* **Texte présenté**
------------------------------
» En jetant les yeux sur la mer, je ne vis que de l’eau et le ciel ; mais ayant aperçu du côté de la mer quelque chose de blanc, je descendis de l’arbre avec ce qui me restait de vivres ; je marchai vers cette blancheur, si éloignée que je ne pouvais pas bien distinguer ce que c’était.
Lorsque j’en fus à une distance raisonnable, je remarquai que c’était une boule blanche d’une hauteur et d’une grosseur prodigieuses. Dès que j’en fus près, je la touchai et la trouvai fort douce. Je tournai à l’entour pour voir s’il n’y avait pas d’ouverture : je n’en pus découvrir aucune et il me parut qu’il était impossible de monter dessus, tant elle était unie. Elle pouvait avoir cinquante pas de circonférence. Le soleil était alors prêt de se coucher ; l’air s’obscurcit tout à coup, comme s’il eut été couvert d’un nuage épais. Mais si je fus étonné de cette obscurité, je le fus bien davantage quand je vis que ce qui la causait était un oiseau d’une grandeur et d’une grosseur extraordinaires, qui s’avançait de mon côté en volant. Je me souvins d’avoir entendu parler aux matelots d’un oiseau appelé rokh et je supposai que la grosse boule devait être un oeuf de cet oiseau. En effet il s’abattit et se posa dessus comme pour le couver. En le voyant venir, je m’étais serré fort près de l’oeuf, de sorte que j’eus devant moi un des pieds de l’oiseau et ce pied était aussi gros qu’un tronc d’arbre. »(2)
------------------------------
* **Entrées extraites**
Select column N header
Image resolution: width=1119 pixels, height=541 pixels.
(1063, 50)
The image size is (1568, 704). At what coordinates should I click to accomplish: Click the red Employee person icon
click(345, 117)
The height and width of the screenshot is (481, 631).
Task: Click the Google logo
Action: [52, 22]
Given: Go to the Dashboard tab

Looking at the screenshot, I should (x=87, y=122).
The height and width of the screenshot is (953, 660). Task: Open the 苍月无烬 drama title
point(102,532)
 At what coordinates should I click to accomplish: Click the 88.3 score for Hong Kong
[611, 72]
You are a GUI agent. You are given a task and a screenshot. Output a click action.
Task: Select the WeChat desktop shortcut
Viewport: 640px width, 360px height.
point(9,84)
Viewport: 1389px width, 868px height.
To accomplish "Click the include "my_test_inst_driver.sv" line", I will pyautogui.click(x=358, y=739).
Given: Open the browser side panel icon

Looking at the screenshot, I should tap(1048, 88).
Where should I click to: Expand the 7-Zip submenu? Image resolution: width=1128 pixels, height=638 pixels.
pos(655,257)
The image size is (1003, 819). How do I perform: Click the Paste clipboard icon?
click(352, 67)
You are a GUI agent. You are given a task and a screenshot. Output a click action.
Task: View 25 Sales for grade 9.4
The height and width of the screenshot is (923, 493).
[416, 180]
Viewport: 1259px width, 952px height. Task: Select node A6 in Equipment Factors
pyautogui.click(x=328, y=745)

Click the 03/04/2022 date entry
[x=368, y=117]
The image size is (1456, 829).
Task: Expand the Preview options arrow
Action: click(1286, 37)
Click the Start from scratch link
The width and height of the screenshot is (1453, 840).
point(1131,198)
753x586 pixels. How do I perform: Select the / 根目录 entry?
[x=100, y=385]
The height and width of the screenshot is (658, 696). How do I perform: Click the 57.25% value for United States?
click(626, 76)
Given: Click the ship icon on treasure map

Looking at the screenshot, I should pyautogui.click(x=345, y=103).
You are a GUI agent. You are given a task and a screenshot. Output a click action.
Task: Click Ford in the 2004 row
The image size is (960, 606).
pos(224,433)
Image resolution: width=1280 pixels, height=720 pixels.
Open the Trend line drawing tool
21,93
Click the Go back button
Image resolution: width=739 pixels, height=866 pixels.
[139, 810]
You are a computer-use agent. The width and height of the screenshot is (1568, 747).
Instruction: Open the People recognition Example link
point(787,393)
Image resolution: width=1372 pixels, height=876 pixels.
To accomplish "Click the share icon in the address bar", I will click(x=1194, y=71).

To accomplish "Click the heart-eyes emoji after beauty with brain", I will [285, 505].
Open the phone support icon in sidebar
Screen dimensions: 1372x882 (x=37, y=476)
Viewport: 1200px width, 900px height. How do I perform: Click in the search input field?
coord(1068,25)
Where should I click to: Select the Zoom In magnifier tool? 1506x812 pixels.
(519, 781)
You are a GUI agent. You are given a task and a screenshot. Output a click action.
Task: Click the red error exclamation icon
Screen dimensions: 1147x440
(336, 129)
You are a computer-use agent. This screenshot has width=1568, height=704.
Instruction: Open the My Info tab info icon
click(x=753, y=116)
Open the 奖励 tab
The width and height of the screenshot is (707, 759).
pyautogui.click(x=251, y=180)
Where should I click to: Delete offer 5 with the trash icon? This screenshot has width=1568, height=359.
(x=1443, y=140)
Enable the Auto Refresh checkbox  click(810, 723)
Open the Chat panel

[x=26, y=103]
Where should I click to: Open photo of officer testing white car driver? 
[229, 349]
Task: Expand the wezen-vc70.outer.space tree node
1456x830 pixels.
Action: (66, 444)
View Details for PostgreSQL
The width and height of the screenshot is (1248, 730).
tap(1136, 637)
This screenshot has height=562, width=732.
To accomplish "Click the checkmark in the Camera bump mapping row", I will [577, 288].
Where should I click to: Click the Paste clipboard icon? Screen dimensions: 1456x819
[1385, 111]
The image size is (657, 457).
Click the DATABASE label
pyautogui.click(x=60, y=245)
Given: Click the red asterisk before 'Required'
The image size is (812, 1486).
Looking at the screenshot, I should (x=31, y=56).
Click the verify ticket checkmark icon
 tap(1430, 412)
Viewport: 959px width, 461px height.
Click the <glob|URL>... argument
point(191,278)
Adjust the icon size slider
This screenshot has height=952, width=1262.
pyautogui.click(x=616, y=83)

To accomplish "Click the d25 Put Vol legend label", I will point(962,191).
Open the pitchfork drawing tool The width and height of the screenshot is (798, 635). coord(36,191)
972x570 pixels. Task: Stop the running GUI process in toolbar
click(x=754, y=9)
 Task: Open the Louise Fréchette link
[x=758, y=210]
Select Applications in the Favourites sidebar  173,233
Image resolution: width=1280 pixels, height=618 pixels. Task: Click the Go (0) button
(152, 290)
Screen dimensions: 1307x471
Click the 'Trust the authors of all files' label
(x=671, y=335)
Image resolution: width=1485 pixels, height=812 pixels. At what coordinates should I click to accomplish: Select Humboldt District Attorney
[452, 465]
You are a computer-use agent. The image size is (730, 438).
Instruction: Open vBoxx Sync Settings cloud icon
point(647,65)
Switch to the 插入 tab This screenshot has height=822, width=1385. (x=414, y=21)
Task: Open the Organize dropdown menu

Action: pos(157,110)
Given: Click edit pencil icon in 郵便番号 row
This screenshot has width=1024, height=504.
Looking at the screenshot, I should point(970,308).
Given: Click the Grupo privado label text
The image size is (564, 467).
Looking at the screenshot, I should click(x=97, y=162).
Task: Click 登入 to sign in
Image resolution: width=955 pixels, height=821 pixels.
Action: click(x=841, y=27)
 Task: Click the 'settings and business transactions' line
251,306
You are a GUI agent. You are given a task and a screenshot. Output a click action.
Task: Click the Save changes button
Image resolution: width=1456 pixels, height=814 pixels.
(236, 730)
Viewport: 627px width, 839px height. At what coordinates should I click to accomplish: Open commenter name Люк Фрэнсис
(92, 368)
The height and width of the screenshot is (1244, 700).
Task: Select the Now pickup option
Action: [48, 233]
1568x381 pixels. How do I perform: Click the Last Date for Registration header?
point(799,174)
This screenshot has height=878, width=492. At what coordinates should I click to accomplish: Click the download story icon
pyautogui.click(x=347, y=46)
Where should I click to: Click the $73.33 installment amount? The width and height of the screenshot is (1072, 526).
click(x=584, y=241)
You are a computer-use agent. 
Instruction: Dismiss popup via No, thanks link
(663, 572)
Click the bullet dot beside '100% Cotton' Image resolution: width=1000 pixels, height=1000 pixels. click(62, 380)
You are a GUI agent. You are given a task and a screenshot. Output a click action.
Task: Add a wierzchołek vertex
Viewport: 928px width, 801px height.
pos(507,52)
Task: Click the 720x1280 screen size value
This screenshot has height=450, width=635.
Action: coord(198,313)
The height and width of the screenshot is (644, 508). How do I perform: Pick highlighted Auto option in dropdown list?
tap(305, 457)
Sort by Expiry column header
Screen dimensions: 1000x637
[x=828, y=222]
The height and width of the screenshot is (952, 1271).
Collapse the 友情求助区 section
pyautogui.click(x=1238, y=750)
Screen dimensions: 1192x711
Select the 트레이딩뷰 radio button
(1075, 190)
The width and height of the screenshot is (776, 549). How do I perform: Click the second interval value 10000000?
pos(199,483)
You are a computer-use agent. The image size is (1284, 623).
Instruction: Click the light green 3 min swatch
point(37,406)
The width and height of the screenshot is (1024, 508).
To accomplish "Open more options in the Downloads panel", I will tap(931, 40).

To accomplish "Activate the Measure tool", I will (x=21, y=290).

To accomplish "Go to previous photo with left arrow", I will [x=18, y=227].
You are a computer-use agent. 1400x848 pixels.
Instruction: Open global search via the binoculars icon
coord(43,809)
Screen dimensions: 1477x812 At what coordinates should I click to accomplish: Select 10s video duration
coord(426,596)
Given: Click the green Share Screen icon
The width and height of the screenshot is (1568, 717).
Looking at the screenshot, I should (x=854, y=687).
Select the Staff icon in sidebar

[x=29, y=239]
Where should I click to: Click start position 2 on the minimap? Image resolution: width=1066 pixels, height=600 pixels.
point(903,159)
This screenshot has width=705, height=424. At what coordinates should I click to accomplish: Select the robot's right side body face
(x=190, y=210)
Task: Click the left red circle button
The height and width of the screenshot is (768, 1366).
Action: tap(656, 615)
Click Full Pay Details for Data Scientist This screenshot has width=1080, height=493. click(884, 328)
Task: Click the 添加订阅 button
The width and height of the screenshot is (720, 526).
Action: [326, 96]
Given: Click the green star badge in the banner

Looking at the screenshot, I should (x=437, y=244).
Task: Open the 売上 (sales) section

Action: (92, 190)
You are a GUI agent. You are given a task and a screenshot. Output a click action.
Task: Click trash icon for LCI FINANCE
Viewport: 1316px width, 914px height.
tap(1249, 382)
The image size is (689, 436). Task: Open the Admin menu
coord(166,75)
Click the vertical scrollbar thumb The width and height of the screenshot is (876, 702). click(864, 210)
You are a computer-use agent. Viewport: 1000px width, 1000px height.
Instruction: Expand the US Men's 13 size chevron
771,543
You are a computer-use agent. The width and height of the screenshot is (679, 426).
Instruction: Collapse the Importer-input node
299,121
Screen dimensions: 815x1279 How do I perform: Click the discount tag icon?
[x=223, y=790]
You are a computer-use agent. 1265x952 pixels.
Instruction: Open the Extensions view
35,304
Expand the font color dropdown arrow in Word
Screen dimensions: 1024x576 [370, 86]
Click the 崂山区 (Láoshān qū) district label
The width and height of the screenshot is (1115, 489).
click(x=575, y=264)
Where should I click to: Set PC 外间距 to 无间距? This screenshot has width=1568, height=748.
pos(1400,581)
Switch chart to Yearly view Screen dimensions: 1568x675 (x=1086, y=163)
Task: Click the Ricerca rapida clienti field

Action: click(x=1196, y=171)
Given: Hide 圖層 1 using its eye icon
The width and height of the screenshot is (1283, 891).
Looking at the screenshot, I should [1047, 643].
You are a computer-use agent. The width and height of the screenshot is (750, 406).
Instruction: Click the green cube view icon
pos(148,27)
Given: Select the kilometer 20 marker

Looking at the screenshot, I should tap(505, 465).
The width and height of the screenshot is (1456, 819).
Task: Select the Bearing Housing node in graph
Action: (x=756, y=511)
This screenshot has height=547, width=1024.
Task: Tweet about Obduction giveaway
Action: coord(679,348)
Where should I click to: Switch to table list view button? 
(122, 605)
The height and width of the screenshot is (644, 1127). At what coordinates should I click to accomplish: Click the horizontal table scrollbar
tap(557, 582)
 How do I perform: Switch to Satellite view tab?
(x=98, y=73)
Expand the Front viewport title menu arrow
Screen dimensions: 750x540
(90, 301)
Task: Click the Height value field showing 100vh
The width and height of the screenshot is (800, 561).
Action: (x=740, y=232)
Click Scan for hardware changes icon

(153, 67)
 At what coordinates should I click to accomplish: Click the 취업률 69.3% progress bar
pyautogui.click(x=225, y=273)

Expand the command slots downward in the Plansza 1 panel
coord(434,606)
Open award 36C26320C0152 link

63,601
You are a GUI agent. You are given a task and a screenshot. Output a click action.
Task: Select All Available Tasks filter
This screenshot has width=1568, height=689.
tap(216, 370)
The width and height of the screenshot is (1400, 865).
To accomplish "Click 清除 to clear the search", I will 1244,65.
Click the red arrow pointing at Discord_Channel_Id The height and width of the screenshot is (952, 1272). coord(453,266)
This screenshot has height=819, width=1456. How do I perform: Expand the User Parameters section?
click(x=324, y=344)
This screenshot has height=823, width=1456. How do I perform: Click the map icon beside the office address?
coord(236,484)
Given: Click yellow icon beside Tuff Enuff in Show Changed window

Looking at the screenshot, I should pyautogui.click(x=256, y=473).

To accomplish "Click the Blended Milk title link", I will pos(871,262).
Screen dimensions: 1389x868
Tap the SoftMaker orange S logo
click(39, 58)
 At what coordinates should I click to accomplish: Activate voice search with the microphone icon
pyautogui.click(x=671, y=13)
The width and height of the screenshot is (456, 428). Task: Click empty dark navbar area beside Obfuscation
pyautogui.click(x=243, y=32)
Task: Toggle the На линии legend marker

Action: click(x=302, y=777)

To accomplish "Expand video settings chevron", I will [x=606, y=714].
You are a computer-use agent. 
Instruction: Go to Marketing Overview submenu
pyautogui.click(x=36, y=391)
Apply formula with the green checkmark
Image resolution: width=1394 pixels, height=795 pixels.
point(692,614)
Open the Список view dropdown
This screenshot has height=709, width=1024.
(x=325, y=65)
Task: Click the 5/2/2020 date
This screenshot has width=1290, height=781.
------------------------------
* **Vos consignes**
Dans le texte présenté, relevez toutes les caractéristiques de la boule blanche que le narrateur constate avant l'arrivée de l'oiseau. La liste qui précède est issue d'une source distincte.

* **Réponse**
- Elle est blanche.
- Elle est d'une hauteur et d'une grosseur prodigieuses.
- Elle est fort douce au toucher.
- Elle ne présente aucune ouverture.
- Elle est si unie qu'il paraît impossible de monter dessus.
- Elle peut avoir cinquante pas de circonférence.